Steroids remain the only anti-inflammatory therapy whose use in ISSHL has been extensively investigated. Clarifying the role of these therapies in ISSHL remains challenging since, by definition, the pathogenesis of ISSHL is unknown and has been proposed to involve as varied mechanisms as viral infection, vascular occlusion, immune dysfunction, and membrane breaks within the inner ear. More recently, ISSHL was hypothesized to involve the abnormal activation of cellular stress pathways (Merchant et al. 2005). Likely, multiple etiologies may combine to result in a similar clinical presentation. If different pathogenic events are found to be mediated through common inflammatory or immunologic mechanisms, a new role for anti-inflammatory treatments may emerge. For example, a study in guinea pigs suggested that inhibitors of TNF signaling could reverse TNF-induced reductions in cochlear blood flow, suggesting a pathway through which modulation of inflammatory pathways could affect the microvascular disturbances which have been postulated to cause a subset of ISSHL (Sharaf et al. 2016). Further research into the complex interactions between inflammatory events and cochlear injury will lead to the identification of targets for future therapies.
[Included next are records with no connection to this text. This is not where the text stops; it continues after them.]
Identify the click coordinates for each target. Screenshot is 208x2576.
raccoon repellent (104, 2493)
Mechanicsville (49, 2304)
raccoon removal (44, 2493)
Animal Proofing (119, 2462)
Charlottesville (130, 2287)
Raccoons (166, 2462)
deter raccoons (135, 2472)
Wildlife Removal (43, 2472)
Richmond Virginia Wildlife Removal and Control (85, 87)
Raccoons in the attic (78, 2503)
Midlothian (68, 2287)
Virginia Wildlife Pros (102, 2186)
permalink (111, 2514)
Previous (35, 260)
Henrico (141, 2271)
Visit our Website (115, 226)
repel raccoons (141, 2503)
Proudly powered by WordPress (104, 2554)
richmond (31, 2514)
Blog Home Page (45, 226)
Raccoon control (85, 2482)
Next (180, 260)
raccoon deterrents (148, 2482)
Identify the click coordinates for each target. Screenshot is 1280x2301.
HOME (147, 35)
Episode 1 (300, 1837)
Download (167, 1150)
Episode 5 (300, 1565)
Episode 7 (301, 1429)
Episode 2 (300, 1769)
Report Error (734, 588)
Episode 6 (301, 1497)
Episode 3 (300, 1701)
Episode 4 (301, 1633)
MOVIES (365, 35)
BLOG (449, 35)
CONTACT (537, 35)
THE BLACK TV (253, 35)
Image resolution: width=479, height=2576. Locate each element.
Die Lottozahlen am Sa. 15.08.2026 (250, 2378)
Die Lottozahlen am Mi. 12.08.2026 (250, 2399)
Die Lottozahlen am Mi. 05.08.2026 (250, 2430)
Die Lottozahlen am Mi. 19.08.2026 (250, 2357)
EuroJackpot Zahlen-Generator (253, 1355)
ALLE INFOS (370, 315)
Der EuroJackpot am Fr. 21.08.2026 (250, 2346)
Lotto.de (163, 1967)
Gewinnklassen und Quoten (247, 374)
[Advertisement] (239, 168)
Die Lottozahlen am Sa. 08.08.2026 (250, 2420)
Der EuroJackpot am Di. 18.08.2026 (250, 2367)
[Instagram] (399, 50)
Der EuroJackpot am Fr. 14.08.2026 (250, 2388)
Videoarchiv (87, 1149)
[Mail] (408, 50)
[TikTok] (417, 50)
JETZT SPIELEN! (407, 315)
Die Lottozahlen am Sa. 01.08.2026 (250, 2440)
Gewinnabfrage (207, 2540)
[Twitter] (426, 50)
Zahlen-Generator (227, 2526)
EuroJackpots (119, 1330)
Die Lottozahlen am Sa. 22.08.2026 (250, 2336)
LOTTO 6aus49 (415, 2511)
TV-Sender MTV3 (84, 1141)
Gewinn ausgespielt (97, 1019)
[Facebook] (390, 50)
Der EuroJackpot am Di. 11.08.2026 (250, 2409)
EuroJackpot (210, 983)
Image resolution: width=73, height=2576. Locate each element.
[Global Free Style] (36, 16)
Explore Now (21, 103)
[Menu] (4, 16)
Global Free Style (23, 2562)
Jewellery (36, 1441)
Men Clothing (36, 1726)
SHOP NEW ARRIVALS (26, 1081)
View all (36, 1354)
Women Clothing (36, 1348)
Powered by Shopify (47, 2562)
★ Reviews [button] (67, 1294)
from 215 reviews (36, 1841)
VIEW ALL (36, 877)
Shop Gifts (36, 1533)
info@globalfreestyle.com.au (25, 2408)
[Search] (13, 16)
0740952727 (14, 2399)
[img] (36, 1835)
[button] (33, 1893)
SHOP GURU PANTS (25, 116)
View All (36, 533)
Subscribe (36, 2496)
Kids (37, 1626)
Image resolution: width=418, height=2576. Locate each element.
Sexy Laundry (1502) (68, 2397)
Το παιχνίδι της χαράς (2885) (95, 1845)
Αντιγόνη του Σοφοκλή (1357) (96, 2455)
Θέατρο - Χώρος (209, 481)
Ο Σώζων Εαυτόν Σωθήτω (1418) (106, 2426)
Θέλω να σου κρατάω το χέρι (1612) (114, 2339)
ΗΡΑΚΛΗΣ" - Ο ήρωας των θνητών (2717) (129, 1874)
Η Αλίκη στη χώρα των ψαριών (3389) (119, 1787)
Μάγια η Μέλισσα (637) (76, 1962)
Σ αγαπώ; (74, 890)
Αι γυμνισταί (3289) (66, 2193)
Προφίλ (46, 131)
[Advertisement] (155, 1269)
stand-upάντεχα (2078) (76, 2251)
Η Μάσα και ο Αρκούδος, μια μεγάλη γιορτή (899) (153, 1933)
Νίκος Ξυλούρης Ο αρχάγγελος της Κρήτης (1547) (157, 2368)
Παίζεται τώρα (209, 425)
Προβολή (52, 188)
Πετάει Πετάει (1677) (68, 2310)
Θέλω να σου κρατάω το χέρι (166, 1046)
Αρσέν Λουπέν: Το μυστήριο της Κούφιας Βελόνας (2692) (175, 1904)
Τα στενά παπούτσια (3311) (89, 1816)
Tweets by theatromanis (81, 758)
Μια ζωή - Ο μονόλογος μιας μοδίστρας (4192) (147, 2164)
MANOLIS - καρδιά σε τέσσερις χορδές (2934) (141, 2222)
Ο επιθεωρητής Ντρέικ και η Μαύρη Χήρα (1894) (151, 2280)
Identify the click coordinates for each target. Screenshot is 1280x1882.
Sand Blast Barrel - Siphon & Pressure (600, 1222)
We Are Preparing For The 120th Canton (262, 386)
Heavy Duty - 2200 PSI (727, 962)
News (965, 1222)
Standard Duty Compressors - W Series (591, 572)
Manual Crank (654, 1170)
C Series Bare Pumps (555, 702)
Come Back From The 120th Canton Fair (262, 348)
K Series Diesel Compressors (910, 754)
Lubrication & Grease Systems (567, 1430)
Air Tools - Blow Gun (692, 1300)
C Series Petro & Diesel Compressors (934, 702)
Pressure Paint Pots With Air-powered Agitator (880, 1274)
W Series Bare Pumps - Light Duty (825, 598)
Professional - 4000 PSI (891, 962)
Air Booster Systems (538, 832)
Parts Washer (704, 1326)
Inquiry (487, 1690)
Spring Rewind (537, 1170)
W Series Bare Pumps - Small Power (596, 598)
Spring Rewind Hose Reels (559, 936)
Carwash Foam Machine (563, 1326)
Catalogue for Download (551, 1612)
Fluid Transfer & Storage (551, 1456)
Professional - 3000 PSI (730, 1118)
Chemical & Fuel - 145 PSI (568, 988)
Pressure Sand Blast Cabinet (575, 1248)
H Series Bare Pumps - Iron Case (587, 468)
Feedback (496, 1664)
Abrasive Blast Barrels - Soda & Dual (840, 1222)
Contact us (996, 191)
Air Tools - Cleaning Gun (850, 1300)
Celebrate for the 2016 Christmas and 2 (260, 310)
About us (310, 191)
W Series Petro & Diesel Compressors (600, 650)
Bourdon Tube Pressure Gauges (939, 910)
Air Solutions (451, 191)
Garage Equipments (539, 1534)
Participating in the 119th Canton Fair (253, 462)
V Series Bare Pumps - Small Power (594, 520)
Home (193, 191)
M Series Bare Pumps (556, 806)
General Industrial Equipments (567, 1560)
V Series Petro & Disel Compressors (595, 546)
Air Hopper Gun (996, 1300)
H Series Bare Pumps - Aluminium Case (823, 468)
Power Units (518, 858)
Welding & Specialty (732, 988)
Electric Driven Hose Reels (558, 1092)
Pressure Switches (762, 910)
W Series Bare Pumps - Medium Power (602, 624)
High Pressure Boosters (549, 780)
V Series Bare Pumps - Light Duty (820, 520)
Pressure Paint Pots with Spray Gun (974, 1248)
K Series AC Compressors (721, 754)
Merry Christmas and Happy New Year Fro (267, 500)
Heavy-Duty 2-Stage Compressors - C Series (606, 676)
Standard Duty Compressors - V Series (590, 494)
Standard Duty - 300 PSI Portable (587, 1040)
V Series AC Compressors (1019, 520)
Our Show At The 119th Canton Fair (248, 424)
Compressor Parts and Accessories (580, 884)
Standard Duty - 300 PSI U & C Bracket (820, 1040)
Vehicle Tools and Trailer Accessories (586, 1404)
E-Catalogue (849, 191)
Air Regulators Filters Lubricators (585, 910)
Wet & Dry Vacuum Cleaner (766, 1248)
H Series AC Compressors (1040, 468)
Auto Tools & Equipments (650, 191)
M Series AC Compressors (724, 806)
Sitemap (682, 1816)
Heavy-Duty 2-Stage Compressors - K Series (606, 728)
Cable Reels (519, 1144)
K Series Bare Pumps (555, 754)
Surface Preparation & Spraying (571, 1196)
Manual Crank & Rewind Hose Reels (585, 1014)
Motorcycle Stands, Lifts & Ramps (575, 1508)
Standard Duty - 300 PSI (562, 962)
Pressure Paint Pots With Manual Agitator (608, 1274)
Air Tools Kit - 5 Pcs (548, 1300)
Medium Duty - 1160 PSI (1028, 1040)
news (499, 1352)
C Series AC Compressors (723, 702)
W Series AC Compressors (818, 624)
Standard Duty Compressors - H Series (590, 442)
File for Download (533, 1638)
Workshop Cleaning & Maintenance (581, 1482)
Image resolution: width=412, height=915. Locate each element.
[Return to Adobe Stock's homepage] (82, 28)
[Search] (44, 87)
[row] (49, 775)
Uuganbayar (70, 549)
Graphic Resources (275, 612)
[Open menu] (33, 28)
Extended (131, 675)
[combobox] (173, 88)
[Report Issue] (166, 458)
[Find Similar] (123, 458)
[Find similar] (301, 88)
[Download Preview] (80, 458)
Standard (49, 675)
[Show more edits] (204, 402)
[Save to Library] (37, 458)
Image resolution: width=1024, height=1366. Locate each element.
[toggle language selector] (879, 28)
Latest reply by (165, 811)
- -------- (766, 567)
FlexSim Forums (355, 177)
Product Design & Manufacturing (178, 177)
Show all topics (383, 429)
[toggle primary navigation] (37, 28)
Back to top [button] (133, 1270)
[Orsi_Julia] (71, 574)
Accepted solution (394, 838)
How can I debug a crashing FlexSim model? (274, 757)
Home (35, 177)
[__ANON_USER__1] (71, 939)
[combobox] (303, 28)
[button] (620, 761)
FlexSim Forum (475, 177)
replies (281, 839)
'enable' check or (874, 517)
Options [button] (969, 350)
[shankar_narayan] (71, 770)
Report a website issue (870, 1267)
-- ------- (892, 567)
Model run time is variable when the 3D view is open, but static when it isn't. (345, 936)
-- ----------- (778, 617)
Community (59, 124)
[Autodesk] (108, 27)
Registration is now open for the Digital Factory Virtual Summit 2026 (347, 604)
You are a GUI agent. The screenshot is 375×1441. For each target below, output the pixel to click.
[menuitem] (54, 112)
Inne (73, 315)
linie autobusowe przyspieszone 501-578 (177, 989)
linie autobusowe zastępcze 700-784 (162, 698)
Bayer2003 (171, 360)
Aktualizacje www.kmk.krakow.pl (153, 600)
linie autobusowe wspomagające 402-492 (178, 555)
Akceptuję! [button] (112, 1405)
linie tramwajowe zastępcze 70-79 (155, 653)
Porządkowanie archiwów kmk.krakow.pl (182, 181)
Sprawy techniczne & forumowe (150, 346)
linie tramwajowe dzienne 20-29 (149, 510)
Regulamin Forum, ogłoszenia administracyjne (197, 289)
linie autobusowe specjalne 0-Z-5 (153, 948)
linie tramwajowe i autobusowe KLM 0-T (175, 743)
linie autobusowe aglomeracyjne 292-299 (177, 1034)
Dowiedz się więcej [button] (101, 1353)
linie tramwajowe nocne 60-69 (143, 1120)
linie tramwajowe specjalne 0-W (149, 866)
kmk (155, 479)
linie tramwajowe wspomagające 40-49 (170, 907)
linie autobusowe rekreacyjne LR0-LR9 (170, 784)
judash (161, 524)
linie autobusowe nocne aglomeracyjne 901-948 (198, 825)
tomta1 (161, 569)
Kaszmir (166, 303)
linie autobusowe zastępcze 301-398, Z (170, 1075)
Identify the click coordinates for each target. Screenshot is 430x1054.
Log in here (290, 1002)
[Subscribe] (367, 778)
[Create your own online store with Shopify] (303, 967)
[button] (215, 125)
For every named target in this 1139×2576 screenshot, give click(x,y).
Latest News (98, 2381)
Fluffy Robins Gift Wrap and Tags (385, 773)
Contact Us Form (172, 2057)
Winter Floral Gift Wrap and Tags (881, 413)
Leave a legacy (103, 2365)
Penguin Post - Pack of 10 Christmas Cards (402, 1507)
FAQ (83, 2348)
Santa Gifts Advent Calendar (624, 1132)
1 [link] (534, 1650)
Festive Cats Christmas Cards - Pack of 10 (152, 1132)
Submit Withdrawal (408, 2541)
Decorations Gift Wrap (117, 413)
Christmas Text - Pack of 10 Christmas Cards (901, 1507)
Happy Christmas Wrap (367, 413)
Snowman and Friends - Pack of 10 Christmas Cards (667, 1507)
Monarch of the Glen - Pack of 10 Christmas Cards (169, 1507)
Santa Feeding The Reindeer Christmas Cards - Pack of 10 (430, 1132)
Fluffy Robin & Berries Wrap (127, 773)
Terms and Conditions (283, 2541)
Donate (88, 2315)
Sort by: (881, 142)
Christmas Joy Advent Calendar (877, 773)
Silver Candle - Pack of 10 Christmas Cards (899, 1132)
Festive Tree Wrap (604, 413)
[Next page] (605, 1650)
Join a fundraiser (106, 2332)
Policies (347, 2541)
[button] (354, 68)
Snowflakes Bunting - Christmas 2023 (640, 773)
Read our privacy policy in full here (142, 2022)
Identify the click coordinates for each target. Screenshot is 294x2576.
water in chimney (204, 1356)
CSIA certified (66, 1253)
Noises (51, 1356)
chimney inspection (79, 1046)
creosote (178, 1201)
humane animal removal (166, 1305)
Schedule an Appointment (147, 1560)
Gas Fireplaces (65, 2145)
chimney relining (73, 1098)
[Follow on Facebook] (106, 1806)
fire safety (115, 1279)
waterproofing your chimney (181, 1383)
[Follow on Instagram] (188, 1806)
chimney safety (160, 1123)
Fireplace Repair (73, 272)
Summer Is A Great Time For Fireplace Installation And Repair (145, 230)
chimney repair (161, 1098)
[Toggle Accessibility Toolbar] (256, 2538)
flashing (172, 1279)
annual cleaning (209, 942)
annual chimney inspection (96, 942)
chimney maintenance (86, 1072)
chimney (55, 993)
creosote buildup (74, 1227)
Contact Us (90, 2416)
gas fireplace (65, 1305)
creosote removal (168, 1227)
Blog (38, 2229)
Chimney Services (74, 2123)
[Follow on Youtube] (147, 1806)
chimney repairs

Many alternative, non-immunomodulating therapies have also been studied for use in ISSHL including antivirals, vasodilators, antioxidants, vitamins, fibrinogen or LDL apheresis, and hyperbaric oxygen; none of these interventions, however, with the exception of hyperbaric oxygen, are supported by enough evidence to merit recommendation in clinical practice guidelines (Conlin and Parnes 2007; Stachler et al. 2012; Suckfüll 2002; Agarwal and Pothier 2009; Angeli et al. 2012; Sano et al. 2010; Hatano et al. 2009; Westerlaken et al. 2016).

4 Conclusion

Anti-inflammatory therapies have played an important role in the treatment of AIED and ISSHL. Corticosteroids are the most commonly employed immunosuppressive medication in these disorders, though the exact mechanisms through which they act in the inner ear is unknown. Intratympanic steroids may also benefit patients with ISSHL who fail systemic steroid therapy, or may be a preferable first-line treatment in patients with diabetes. A variety of immunosuppressive therapies have been studied in the treatment of AIED on the basis of their effectiveness in other autoimmune and inflammatory conditions. These have included cyclophosphamide, methotrexate, azathioprine, rituximab, anakinra, anti- TNF-α agents, and plasmapharesis. While studies of these agents have suggested improvement or stabilization of hearing loss in some cases, these studies are generally limited by small sample sizes and are often retrospective or observational in nature, and lack adequate controls. Furthermore, they may have significant side effects, the risks of which may not be acceptable in an era in which cochlear implantation is a viable option. Further elucidation of potential immunologic or inflammatory mechanisms underlying different forms of SNHL may pave the way for the development of targeted therapies for inner ear disorders.